__Problem statement__.
Pull out the lines from the one containing "Open the coupon tag icon in header" through the final line of the listing below and repeat them exactly. Leave the pictures behind.

__Source information__.
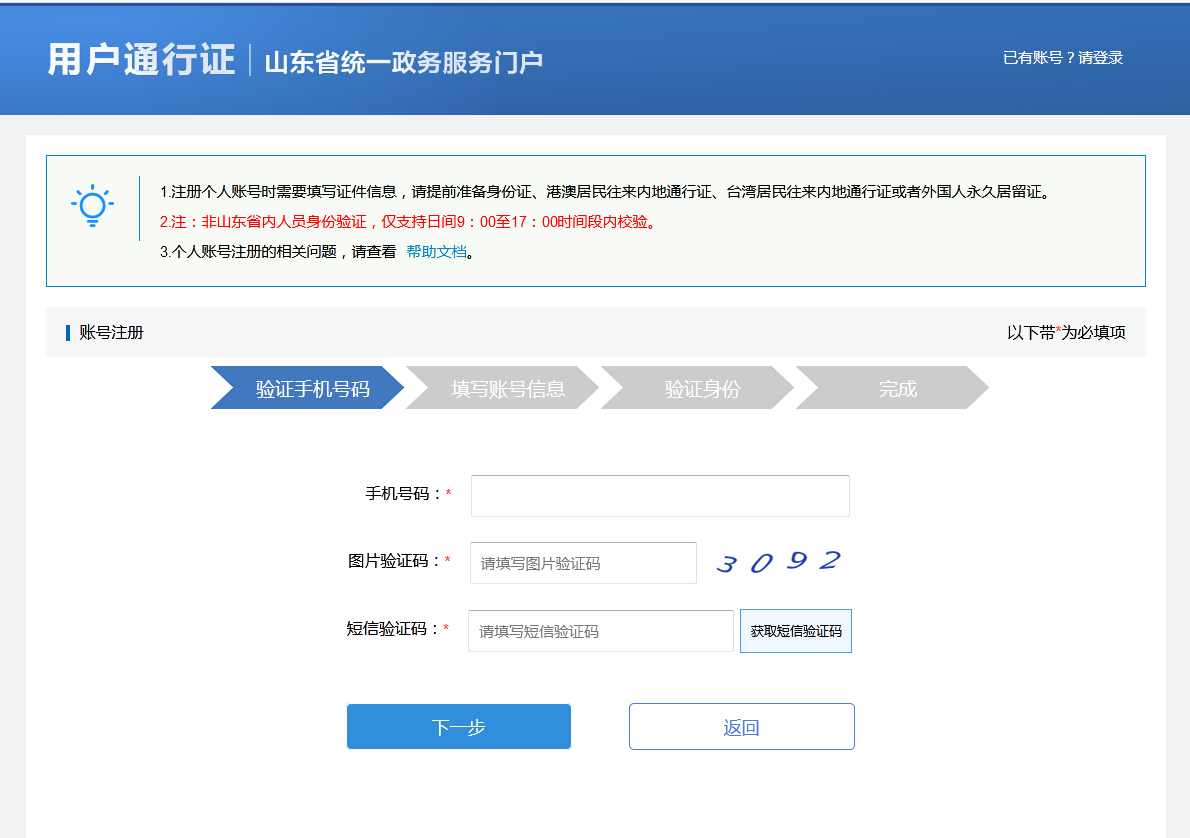This screenshot has height=838, width=1190.
Task: Select the 完成 step
Action: click(x=897, y=389)
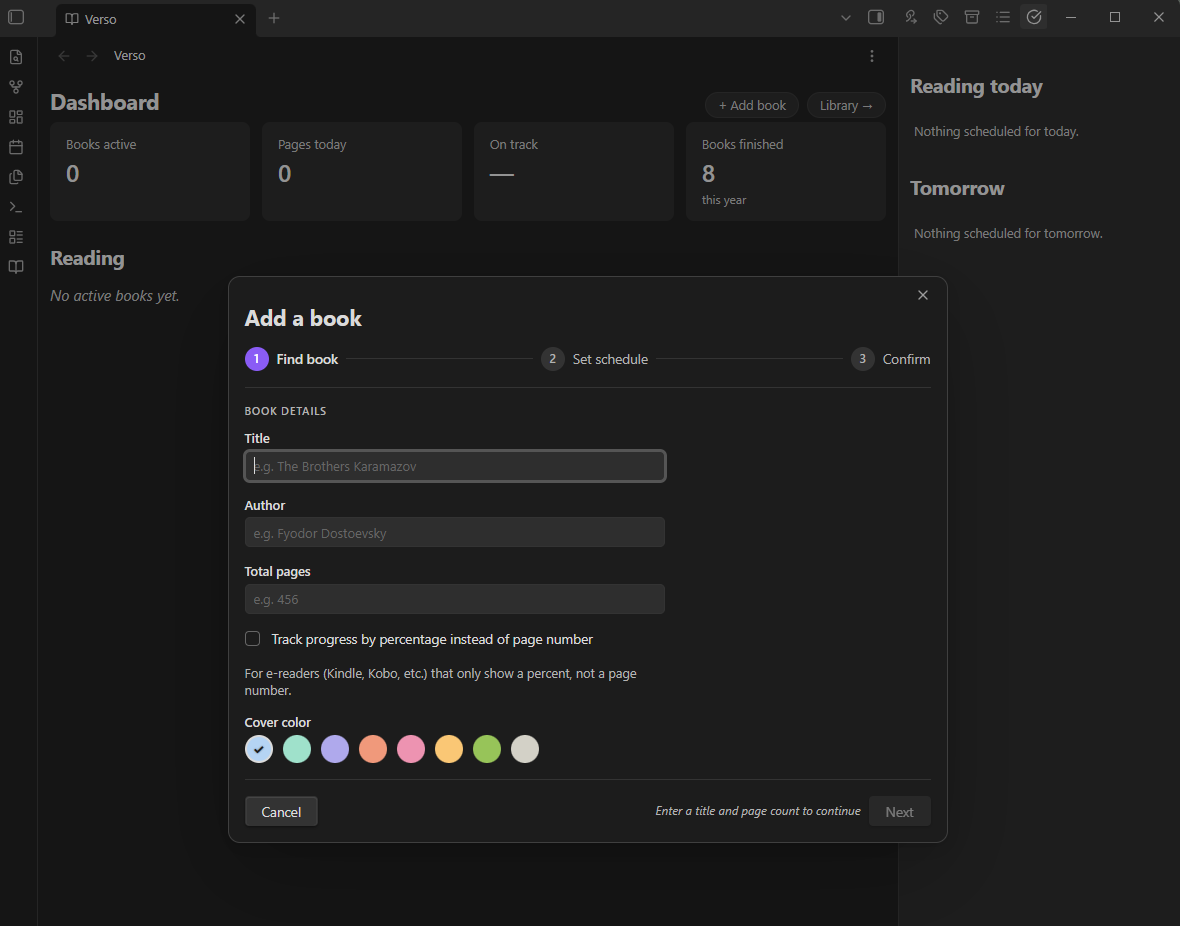The height and width of the screenshot is (926, 1180).
Task: Open the quick switcher file-search ribbon icon
Action: [16, 57]
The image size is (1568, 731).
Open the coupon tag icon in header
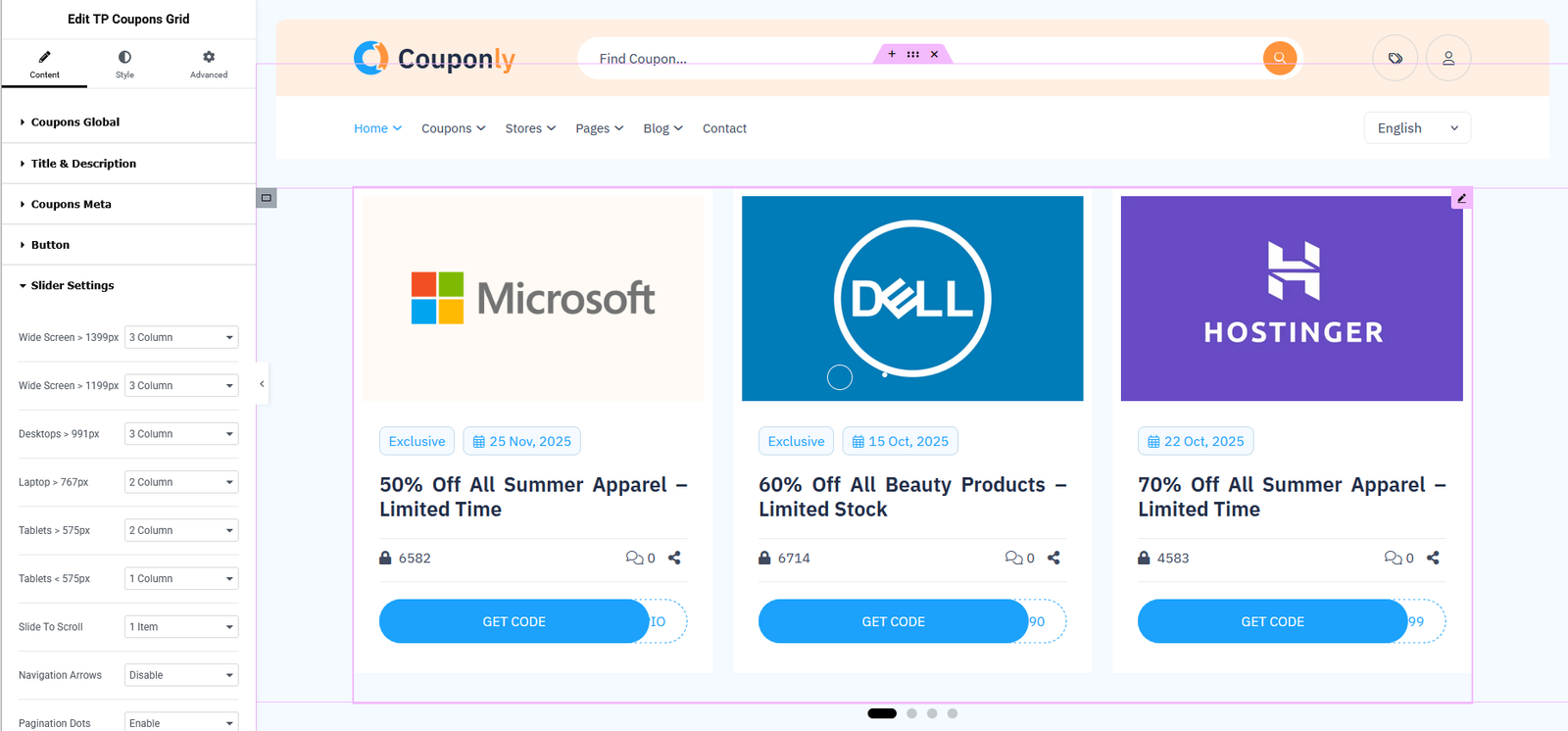(1395, 58)
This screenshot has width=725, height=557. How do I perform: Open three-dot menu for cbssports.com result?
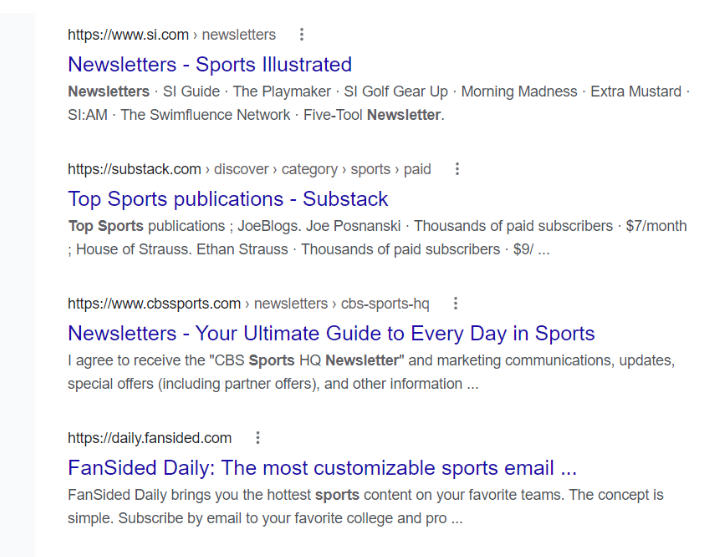coord(456,303)
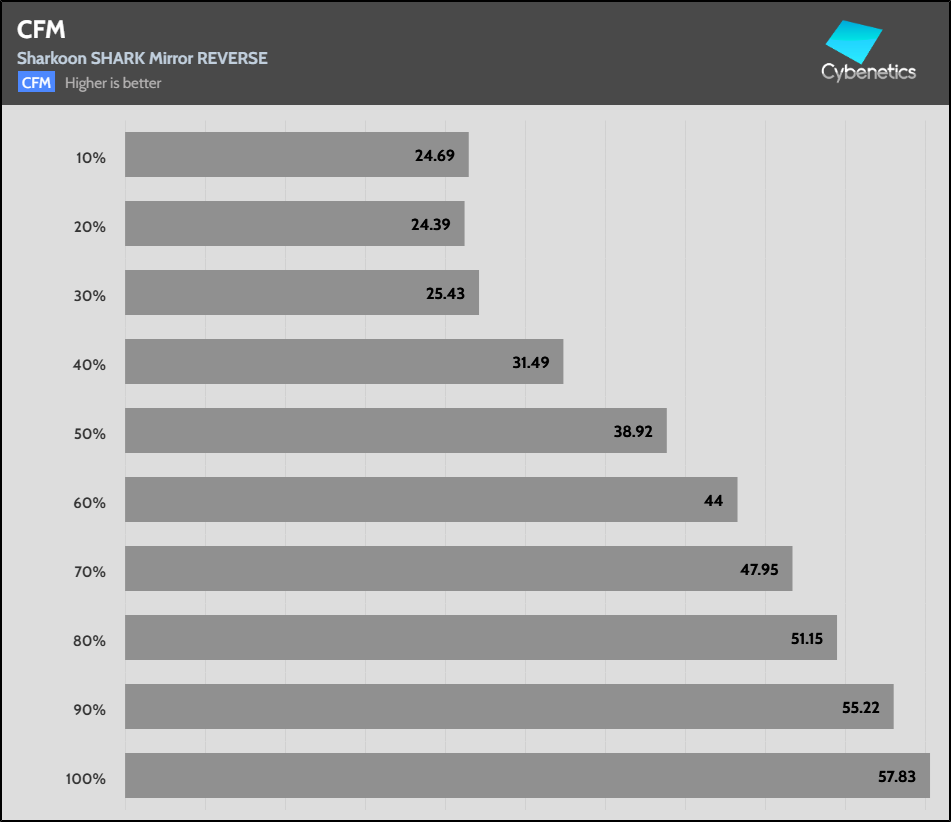The height and width of the screenshot is (822, 951).
Task: Click the Cybenetics brand text
Action: 868,72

__Written answer__.
Open the coupon tag icon in header
(1395, 58)
This screenshot has width=725, height=557. How do I perform: Open three-dot menu for cbssports.com result?
coord(456,303)
The height and width of the screenshot is (822, 951).
Task: Click the Cybenetics brand text
Action: 868,72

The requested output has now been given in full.